Sorting out the hundreds of varieties and hybrids of hollies can be a dizzying task. In general, hollies can be divided in the following main groups:

    • English Holly: (Ilex aquifolium) These are the varieties most commonly associated with the Christmas holiday. With glossy, spiny foliage and variegated options, they can make a bold statement both indoors and out. Popular varieties include ‘Angustifolia’ and ‘Gold Coast.’
    • American Holly: (Ilex opaca) Similar to English holly but with duller leaves. The trees tend to be pyramidal in shape and make great barrier plants. Common varieties include ‘Carnival’ and ‘Greenleaf.’
    • Japanese Holly: (Ilex crenata) Include the distinctive ‘Sky Pencil’ as well as dwarf spineless varieties such as ‘Yaupon’ and ‘Helleri.’

‘Carissa’ holly

    • Chinese Holly: (Ilex cornuta) Best known for the large, glossy, spineless varieties such as ‘Burford’ and ‘Carissa.’
    • Hybrid Holly: Includes countless options, one of the most popular being the Meserve hybrids (Ilex x. meserveae) which cross English and Chinese hollies with the more cold-hardy ‘Prostrate (I. rugosa) variety. Popular Meserve hybrids include the Blue hollies and ‘China Girl.’ A common natural American holly hybrid is ‘Fosteri’ (I. x attenuata).
    • Deciduous Holly: These varieties lose their leaves to display branches laden with berries in winter, giving rise to the common name of Winterberry (I. verticillata), as well as Possumhaw (I. decidua). Popular varieties include ‘Red Sprite’ and ‘Jim Dandy.’
  • Miscellaneous Evergreen Varieties: As if those above weren’t enough, there’s Inkberry (I. glabra) as well as Asiatic varieties such as Longstalk (I. pedunculosa) and Perny (I. pernyi).

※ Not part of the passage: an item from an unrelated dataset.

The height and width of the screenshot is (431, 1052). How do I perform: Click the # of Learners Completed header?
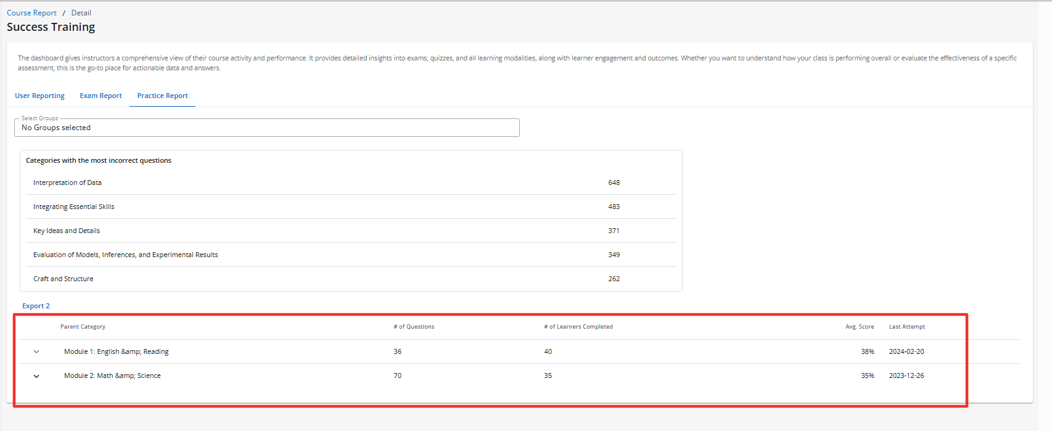578,327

Plant Gender and Berry Production

Hollies have male and female plants, with only the females producing berries. Female plants must be pollinated by male plants that bloom at the same time.

In developed neighborhoods, there are often sufficient male shrubs in the vicinity, but if your plant is not producing berries you may need to plant a pollinator. A good guideline is that you need at least one male plant for every ten females. Many cultivated varieties have male and female named counterparts, such as Blue Girl and Blue Boy.

Some commercial growers solve the pollination problem by grafting together both male and female stems, or by planting them together in the same pot. Be sure you know the plant’s gender before purchasing a holly shrub, so you won’t be disappointed.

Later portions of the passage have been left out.